BFMTV

Ne pas compter le vote de Thévenoud: impossible juridiquement

Le Premier ministre Manuel Valls, lors de la séance des questions au gouvernement ce mercredi à l'Assemblée nationale.

Le Premier ministre Manuel Valls, lors de la séance des questions au gouvernement ce mercredi à l'Assemblée nationale. - Martin Bureau - AFP

La position du Premier ministre, qui refuse de comptabiliser l'éventuelle voix de Thomas Thévenoud en sa faveur lors du vote de confiance mardi, est inédite sous la Ve République.

Manuel Valls a annoncé mercredi qu'il ne comptabiliserait pas l'éventuelle voix en sa faveur de Thomas Thévenoud lors du prochain vote de confiance mardi, ce qui est impossible juridiquement mais présente l'avantage politique de se démarquer de l'encombrant député.

Même si "aucun d'entre nous n'a le pouvoir de l'empêcher de venir et de voter, sinon par la persuasion, je considèrerai que son vote, s'il est positif, ne peut pas être comptabilisé dans le vote de confiance que je demanderai", a déclaré le Premier ministre lors de la séance des questions au gouvernement.

Inédit sous la Ve République

Une telle position est inédite sous la Ve République, de mémoire de parlementaire, mais, dans un contexte plus dramatique, elle a un précédent célèbre sous la IVe République: en 1954, le président du Conseil Pierre Mendès-France avait annoncé, en demandant la confiance, qu'il démissionnerait s'il devait son investiture aux voix communistes en sa faveur.

Devant négocier à Genève la paix en Indochine avec le Vietminh indépendantiste et communiste, Pierre Mendès-France ne voulait pas affaiblir sa position en dépendant du PCF qui soutenait le Vietminh.
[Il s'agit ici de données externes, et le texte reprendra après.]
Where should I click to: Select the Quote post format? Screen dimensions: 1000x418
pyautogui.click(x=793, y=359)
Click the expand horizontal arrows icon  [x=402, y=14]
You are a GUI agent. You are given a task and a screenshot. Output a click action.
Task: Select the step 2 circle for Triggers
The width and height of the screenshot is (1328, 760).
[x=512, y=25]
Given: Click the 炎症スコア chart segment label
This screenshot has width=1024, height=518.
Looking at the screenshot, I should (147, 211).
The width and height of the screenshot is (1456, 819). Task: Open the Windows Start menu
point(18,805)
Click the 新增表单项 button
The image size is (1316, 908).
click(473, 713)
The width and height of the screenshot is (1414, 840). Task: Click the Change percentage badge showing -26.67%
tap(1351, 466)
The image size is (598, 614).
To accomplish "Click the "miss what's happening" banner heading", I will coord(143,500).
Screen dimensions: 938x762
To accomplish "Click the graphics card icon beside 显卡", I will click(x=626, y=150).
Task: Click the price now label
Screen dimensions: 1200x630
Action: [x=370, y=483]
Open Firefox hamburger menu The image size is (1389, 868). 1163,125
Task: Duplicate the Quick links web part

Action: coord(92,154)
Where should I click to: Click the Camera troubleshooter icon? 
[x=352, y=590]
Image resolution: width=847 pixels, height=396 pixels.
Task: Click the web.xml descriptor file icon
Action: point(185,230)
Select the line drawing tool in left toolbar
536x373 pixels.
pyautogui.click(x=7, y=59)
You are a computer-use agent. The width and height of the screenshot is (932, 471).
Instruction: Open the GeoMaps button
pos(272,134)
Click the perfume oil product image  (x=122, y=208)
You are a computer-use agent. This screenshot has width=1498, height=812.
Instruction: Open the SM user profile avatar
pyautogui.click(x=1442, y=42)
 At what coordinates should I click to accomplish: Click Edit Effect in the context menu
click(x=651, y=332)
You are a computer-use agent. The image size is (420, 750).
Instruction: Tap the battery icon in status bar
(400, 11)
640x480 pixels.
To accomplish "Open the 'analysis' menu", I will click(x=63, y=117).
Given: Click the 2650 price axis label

Au final, "PMF" obtenait une très large majorité de 419 voix contre 47 (et 143 abstentions), et ne devait pas son poste à la centaine de députés communistes.

Majorité de quelques voix

Pas plus qu'à l'époque Pierre Mendès-France auquel il aime se référer, Manuel Valls n'a aujourd'hui le pouvoir de modifier le résultat d'un vote. S'il obtenait la confiance à une voix de majorité, celle de Thomas Thévenoud, celle-ci serait votée, et rien n'obligerait le Premier ministre de remettre à François Hollande la démission du gouvernement. En revanche, rien ne lui interdirait non plus de démissionner de son propre chef, comme d'ailleurs il l'a fait fin août après les déclarations provocatrices d'Arnaud Montebourg. Ce serait alors au chef de l'Etat de le renommer ou de chercher une autre solution, nouveau Premier ministre ou dissolution.

Mais cette hypothèse est très peu probable, car même si les écologistes votaient contre lui et qu'une quarantaine de députés socialistes frondeurs s'abstenaient, Manuel Valls devrait garder une majorité de quelques voix. Sa déclaration a en revanche l'avantage politique indéniable de se démarquer spectaculairement de son ex-secrétaire d'Etat au Commerce extérieur, et d'accentuer la pression pour qu'il démissionne de l'Assemblée. Refuser le vote de Thomas Thévenoud a "une certaine allure", a ainsi commenté le député UMP Hervé Mariton.